#### Prompt:
Find the line in the entries below that contains "Given: Select the Backup Partition tool". Repeat it exactly, and every line after it through the line that contains "Select Instagram营销 in the left menu".

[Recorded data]
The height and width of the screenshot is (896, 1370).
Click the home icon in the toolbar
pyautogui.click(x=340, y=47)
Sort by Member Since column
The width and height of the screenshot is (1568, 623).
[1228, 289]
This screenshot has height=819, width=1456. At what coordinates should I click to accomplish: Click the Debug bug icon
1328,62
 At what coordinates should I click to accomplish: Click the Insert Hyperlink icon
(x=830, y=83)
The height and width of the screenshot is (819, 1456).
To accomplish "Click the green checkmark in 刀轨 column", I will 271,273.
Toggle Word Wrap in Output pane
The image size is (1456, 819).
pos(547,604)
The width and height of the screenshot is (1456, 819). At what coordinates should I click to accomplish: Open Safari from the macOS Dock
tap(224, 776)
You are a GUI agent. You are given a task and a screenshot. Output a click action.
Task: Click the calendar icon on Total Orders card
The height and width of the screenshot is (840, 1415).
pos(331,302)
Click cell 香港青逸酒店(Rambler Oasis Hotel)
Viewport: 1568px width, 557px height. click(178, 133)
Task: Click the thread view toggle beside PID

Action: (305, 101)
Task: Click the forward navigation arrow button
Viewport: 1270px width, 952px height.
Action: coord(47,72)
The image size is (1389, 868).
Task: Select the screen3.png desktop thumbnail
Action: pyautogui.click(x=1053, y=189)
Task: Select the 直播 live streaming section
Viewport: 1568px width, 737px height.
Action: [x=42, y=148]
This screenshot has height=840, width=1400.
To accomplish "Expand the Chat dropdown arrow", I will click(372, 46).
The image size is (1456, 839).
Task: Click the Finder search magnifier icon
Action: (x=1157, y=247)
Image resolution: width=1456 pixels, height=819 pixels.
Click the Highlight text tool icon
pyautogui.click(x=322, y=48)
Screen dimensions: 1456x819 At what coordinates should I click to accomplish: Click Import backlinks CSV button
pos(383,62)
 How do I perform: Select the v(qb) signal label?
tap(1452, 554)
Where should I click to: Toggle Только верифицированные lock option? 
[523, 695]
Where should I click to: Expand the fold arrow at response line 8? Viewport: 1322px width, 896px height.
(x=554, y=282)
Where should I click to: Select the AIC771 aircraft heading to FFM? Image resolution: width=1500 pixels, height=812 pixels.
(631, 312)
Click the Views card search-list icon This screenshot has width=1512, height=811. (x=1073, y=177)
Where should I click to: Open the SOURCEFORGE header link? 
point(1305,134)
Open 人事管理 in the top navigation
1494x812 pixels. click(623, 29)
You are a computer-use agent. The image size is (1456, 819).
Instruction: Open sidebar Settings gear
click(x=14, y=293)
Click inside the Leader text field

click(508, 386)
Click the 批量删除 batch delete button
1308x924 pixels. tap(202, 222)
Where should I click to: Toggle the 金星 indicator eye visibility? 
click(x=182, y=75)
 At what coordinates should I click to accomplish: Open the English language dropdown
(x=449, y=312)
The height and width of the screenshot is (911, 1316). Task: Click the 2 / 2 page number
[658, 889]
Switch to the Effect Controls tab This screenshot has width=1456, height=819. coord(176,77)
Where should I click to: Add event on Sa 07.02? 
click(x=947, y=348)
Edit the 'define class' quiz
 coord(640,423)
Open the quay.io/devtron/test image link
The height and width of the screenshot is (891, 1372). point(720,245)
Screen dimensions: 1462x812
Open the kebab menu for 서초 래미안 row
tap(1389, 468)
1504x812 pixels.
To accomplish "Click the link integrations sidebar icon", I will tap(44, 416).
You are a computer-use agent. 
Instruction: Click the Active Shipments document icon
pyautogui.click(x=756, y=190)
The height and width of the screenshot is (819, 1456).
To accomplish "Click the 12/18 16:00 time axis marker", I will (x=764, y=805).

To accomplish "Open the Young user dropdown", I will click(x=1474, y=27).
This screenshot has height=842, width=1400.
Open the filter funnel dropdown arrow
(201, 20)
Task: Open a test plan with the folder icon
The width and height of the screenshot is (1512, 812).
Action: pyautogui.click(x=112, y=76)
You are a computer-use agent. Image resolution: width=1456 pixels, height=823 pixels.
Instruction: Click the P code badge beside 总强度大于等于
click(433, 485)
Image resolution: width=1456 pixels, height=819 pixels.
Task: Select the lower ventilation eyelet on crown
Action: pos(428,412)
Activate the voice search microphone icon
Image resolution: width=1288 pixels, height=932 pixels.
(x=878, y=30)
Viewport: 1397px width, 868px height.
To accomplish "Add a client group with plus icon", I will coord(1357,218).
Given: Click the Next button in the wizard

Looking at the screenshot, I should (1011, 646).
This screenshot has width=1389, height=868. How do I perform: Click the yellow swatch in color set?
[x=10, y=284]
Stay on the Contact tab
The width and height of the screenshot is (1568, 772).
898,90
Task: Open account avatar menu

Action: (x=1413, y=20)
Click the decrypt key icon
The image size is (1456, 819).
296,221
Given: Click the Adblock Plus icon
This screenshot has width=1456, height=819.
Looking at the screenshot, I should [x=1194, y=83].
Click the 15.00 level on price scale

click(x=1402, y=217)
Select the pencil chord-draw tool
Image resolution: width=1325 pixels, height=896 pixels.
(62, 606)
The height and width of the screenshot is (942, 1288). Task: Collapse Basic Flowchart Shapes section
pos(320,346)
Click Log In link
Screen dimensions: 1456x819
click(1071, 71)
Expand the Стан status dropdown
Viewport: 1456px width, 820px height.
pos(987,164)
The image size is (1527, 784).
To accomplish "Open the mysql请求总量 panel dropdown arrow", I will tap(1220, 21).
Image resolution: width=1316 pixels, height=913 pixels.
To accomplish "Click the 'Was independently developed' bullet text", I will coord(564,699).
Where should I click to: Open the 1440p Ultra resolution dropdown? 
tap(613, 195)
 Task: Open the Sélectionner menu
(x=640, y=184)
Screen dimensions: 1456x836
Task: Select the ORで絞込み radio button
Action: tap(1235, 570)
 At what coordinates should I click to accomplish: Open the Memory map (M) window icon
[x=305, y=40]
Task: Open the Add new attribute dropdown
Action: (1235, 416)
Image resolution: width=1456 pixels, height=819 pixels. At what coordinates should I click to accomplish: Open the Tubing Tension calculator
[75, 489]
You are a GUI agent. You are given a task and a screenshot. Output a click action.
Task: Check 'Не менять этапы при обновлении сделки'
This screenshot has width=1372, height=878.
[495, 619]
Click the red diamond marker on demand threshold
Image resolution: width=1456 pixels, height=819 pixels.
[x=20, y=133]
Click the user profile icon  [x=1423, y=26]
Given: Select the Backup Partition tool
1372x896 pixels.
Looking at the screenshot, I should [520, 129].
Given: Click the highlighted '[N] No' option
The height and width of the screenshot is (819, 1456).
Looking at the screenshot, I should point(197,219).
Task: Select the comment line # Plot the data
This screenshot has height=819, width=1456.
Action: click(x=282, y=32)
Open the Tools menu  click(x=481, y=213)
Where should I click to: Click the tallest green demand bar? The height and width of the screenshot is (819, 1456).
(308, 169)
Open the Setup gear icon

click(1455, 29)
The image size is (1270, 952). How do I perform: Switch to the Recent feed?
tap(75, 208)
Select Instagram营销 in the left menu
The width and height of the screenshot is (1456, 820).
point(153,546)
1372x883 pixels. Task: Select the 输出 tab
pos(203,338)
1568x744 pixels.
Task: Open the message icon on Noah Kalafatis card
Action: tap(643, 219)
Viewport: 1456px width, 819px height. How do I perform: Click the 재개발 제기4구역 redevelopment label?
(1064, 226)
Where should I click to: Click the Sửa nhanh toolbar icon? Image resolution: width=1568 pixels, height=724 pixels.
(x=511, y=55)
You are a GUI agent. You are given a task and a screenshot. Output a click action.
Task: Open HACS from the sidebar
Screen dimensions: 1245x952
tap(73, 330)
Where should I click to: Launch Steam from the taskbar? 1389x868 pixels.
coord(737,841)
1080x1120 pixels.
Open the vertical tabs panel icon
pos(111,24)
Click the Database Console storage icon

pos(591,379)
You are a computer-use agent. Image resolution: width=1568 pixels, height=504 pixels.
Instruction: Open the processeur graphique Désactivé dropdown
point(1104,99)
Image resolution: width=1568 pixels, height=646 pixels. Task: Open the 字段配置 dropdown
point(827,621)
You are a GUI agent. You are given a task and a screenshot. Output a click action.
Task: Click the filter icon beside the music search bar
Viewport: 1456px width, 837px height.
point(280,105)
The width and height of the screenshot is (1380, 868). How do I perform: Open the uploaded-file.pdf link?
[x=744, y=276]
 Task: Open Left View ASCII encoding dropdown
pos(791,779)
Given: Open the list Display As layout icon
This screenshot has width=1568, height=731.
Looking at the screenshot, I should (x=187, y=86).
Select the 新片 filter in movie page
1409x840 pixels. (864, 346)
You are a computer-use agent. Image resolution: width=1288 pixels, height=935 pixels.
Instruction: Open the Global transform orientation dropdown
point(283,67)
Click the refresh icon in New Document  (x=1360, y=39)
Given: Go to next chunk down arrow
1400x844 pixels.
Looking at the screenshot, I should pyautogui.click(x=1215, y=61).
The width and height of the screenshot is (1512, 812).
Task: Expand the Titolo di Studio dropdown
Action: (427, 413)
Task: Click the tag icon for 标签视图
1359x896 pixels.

#### Exercise output:
Given: Select the Backup Partition tool
1372x896 pixels.
Looking at the screenshot, I should [520, 129].
Given: Click the highlighted '[N] No' option
The height and width of the screenshot is (819, 1456).
Looking at the screenshot, I should point(197,219).
Task: Select the comment line # Plot the data
This screenshot has height=819, width=1456.
Action: click(x=282, y=32)
Open the Tools menu  click(x=481, y=213)
Where should I click to: Click the tallest green demand bar? The height and width of the screenshot is (819, 1456).
(308, 169)
Open the Setup gear icon

click(1455, 29)
The image size is (1270, 952). How do I perform: Switch to the Recent feed?
tap(75, 208)
Select Instagram营销 in the left menu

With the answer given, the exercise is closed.